Spondyloepimetaphyseal dysplasia, Pakistani type is a form of spondyloepimetaphyseal dysplasia involving PAPSS2 (also known as "ATPSK2"). The condition is rare.

Signs and symptoms

This condition is a skeletal dysplasia characterized by short stature, mild brachydactyly, kyphoscoliosis, abnormal gait, enlarged knee joints, precocious osteoarthropathy, platyspondyly, delayed epiphyseal ossification, mild metaphyseal abnormalities, short stature and short and bowed legs. Intelligence is normal.

Some patients may manifest premature pubarche and hyperandrogenism.

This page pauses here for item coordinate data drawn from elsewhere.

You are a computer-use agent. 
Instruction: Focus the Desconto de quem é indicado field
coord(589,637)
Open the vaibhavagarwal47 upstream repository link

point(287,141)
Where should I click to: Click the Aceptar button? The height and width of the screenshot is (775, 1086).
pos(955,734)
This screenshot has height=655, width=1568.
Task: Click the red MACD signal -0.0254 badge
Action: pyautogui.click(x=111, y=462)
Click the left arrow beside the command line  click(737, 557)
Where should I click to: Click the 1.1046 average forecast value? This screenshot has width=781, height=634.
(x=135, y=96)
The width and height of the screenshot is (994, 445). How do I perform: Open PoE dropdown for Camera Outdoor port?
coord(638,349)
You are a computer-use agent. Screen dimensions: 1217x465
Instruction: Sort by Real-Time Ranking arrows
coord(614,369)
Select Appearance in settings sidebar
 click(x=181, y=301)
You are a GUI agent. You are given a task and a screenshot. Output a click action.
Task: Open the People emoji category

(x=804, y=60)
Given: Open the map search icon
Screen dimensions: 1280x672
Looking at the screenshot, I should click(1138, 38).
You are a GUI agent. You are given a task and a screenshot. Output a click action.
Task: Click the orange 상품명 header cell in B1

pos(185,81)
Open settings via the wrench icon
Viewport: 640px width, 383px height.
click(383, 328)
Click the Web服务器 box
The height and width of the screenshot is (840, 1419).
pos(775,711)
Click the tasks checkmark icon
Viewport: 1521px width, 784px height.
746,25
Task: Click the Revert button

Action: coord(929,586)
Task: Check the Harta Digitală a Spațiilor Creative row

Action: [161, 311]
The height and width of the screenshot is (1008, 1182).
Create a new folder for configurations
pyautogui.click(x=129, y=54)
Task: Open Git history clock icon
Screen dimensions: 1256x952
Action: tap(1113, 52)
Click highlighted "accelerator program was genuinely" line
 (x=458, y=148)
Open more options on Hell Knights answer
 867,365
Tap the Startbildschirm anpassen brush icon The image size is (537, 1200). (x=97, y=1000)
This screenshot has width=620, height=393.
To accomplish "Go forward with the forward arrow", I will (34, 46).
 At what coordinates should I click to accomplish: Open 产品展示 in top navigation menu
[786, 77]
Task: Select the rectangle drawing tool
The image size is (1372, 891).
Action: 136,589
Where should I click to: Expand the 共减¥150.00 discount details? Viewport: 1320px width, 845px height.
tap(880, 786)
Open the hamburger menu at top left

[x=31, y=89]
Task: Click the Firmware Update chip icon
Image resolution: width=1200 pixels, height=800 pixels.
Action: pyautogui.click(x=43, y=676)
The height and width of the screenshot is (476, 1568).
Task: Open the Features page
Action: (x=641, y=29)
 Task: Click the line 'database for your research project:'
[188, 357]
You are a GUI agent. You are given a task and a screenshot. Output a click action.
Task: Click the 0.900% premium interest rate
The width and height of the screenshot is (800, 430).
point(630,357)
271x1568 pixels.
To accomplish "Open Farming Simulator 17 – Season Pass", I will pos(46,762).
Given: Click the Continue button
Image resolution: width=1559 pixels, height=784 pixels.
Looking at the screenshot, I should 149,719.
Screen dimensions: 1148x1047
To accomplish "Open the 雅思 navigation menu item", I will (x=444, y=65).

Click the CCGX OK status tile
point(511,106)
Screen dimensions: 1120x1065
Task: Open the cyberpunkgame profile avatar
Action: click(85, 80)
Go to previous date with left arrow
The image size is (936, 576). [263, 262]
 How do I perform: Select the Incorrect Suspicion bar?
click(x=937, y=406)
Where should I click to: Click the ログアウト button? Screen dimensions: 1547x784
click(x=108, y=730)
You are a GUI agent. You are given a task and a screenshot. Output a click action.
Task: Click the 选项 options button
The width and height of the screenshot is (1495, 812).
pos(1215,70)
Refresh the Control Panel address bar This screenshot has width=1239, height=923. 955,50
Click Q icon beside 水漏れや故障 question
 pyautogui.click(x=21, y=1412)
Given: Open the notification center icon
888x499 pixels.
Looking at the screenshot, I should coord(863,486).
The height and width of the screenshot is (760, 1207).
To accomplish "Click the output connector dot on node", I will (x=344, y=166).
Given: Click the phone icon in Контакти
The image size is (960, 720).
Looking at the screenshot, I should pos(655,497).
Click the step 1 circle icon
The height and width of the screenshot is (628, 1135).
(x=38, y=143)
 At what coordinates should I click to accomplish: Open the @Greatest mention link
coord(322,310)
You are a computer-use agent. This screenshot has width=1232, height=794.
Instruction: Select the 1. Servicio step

Other features that may form part of the syndrome include precocious costal calcification, small iliac bones, short femoral necks, coxa vara, short halluces and fused vertebral bodies.

Genetics

This condition is inherited in an autosomal recessive fashion. It is due to mutations in the Bifunctional 3'-phosphoadenosine 5'-phosphosulfate synthetase 2 (PAPSS2) gene which is located on the long arm of chromosome 10 (10q23.2-q23.31).

Diagnosis

Radiology

Radiographic features include delayed epiphyseal ossification at the hips and knees, platyspondyly with irregular end plates and narrowed joint spaces, diffuse early osteoarthritic changes (in the spine and hands), mild brachydactyly and mild metaphyseal abnormalities which predominantly involve the hips and knees.

Treatment

History

This condition was first described in a large eight generation consanguineous Pakistani family.

The causative mutation was identified in 1998.